Le complexe d’Asmodée sert donc à la fois un projet esthétique et politique. Esthétique, d’abord, parce que le roman mirbellien s’écrit de préférence à la première personne, afin de privilégier l’authenticité de la vie, pleine de contradictions, de hasards et d’erreurs, contre la narration omnisciente des romans à la mode, dont la structure téléologique, artificielle aux yeux de Mirbeau, est mortifère pour l’imaginaire et la création. Politique, ensuite, car la forme est toujours l’expression d’un point de vue.
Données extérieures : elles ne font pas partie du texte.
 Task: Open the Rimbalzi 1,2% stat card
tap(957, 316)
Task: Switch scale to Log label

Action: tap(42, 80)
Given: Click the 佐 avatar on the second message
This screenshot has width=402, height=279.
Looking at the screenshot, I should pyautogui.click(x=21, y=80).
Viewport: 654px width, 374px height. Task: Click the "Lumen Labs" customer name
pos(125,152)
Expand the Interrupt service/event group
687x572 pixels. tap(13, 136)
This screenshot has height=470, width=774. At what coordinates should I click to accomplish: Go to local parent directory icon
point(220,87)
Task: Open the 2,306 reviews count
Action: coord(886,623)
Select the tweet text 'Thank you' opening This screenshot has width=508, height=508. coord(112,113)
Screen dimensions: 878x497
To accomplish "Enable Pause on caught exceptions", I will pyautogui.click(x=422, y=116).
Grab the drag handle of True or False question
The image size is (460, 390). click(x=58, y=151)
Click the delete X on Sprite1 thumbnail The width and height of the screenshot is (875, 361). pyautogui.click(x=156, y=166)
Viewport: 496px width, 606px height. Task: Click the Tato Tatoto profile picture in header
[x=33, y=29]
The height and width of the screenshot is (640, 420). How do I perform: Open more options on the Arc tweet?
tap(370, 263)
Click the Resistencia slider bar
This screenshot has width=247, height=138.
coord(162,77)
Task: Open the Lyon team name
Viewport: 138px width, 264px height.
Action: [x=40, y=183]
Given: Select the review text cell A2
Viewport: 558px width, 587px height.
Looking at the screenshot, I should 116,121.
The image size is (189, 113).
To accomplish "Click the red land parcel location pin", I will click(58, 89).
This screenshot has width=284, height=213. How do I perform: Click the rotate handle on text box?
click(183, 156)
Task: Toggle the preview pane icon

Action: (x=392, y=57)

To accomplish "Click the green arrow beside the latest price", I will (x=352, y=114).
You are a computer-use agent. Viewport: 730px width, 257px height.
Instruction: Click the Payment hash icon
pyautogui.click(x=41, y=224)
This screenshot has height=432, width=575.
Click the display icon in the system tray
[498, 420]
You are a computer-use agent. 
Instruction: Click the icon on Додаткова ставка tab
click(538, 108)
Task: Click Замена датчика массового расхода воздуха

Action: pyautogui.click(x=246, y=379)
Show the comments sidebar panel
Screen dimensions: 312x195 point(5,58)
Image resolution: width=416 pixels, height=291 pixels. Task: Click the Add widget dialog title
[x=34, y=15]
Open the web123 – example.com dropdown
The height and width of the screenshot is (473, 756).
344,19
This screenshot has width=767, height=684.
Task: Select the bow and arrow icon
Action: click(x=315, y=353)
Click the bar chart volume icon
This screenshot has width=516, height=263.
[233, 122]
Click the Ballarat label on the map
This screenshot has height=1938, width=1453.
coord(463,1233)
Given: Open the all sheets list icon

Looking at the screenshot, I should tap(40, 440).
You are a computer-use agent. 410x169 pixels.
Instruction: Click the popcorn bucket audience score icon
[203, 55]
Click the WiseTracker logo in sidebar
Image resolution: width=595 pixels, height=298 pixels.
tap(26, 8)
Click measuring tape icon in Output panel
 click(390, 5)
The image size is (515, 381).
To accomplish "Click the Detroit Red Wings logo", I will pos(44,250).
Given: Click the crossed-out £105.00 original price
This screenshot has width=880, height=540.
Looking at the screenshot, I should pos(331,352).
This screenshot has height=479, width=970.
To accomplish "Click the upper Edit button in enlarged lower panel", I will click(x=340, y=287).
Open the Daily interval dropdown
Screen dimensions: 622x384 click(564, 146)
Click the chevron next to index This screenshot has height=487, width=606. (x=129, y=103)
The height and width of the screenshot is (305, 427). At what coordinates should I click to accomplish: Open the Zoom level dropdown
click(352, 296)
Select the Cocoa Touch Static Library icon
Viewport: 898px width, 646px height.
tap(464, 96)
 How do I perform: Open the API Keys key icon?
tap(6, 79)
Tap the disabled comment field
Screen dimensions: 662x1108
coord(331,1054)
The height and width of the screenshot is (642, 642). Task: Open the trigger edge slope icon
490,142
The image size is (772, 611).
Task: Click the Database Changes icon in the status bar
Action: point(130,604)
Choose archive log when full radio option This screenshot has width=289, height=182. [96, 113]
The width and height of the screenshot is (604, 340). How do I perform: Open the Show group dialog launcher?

Si la déconstruction du roman est l’une des armes principales de Mirbeau dans son combat contre les conservatismes et les « éteignoirs » de l’époque, le complexe d’Asmodée en est une autre, tout aussi polémique, car destinée à renverser les habitudes de pensée, à dévoiler en permanence l’envers du décor, à arracher les masques de tous les gardiens d’une société hypocrite, immorale et injuste.

A. V.

 

Bibliographie :  Pierre Michel, « Les Chroniques du Diable », Octave Mirbeau, Actes du colloque Octave Mirbeau d’Angers, Presses de l’Université d'Angers, 1992, pp. 35-52 ; Octave Mirbeau, Chroniques du Diable, Annales littéraires de l’Université de Besançon, n° 555, 1995 ; Arnaud Vareille, « Un mode d’expression de l’anticolonialisme mirbellien - La logique du lieu dans Les 21 jours d’un neurasthénique », Cahiers Octave Mirbeau, n° 9, 2002, pp. 145-169 ; Arnaud Vareille, « L’Œil panoptique : intériorisation et exhibition de la norme dans les romans d’Octave Mirbeau », Cahiers Octave Mirbeau, n° 14, 2007, pp. 78-94.